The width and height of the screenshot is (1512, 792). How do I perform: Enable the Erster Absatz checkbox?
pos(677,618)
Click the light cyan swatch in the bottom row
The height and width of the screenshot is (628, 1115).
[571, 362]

• **Exercise goal**
Every entry needs to be copied again, word for word.

• **Task output**
The width and height of the screenshot is (1512, 792). How do I perform: Enable the Erster Absatz checkbox?
pos(677,618)
Click the light cyan swatch in the bottom row
The height and width of the screenshot is (628, 1115).
[571, 362]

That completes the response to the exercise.